I sort of feel a bit sorry for Seth MacFarlane. The poor love’s probably not had the nice week he was expecting after his little Academy Awards sing-song. Hosting the Oscars is a tough job, fraught with pressure and demanding skill. The temptation to reduce the whole lauded affair to a cheap joke is probably quite potent. Falling back on bathos in his clearly well-rehearsed Busby Berkeley style nod to breasts was possibly even a way of dealing with any latent feelings of inadequacy in the massively prestigious thing he’d been asked to do. Compound with the fact he has been propelled by his Family Guy success into a sort of alternative commentator on society, with probably more reach to the American public than the politicians themselves, a satirical guru who has earned his licence for irreverence and can say what he darn well likes. BUT BOOBS? REALLY??

Charlize Theron’s face summed it all up perfectly as her name was mentioned in the ditty; a disbelieving grimace directed to her date. I wonder if she felt her months of gruelling work creating the role of rape victim and murderer Eileen Wuornos would be so eminently dignified – years after her deserving Oscar win for Monster (for which her willingness to cast off her natural beauty to get fat and ‘ugly’ was more commented on than her spine-chilling performance) – by a cartoon-colouring chump in a suit.

In looking at the coverage on the official Oscars website, I noticed that the main feature was the red carpet pictorial. Who was the most glamorous? I also noticed (by noticed I mean dedicatedly checked by going through each one) that out of the 70 pictures in the red carpet gallery, 19 were of men, and 9 of those men had a woman standing next to them for good measure.

This may have been because all men were wearing exactly the same thing. Black tux, white shirt, black dickie, black shoes. DULLSVILLE. The Gentleman’s Club uniform may be barely worth snapping, but the gals weren’t afforded the same visual anonymity. One of the ‘main stories’ of the Oscars was Sally Field and Hilary Swank wearing the same dress. To my horror I saw it being debated: ‘who wore it better?’ Celebrity websites giggled about it; said that the women probably spent all night avoiding each other. What? I HOPE THEY STOOD TOGETHER AND HAD A RUDDY GOOD LAUGH ABOUT IT. I HOPE THEY HAD A COSMO AND GIGGLED WHILE SWANK DID IMPRESSIONS OF FORREST GUMP’S MUM. Why should they stand apart, while all the men mingled in the subtlest variations of the same suit?
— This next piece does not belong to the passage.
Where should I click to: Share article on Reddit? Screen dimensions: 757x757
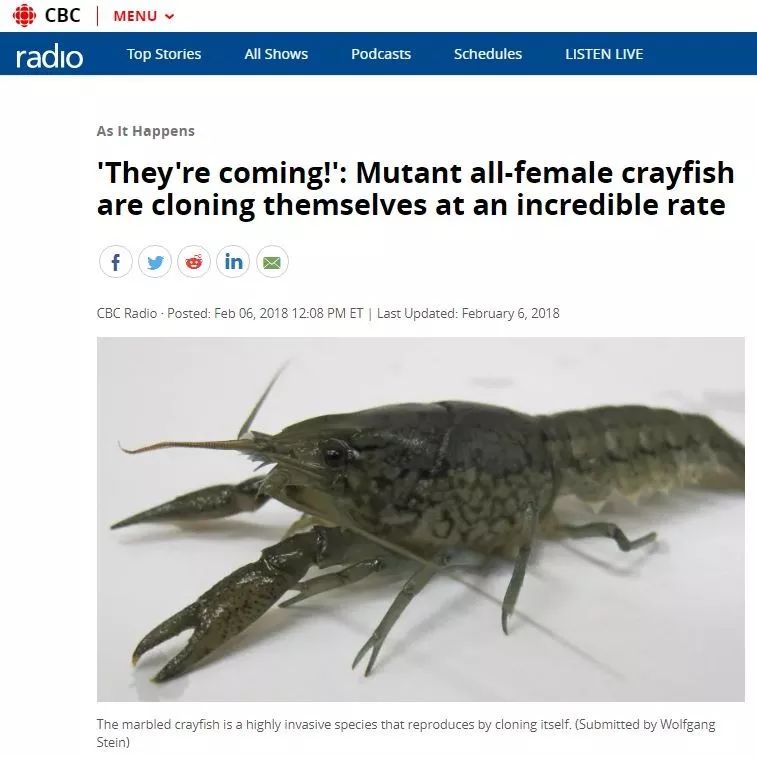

It seems so ludicrous that the awards go to the female actors who play the hardest parts – the junkies, the victims, the sufferers of violence and madness – but that the Academy itself still encourages the vacuity of the surrounding pomp. They would suffer as a brand if they were to award vacuity in art, but would suffer equally if they were to phase out the glamour of the red carpet outside.

It makes you wonder: how can people like Seth MacFarlane blur the lines effectively, or even metaphorically pee over them, if the lines themselves aren’t even clear?

I have just one wish: that one year, just once, all the ladies of Hollywood get together in secret and decide to wear the same dress. The same simple black dress. Maybe ten years of doing that would make the difference.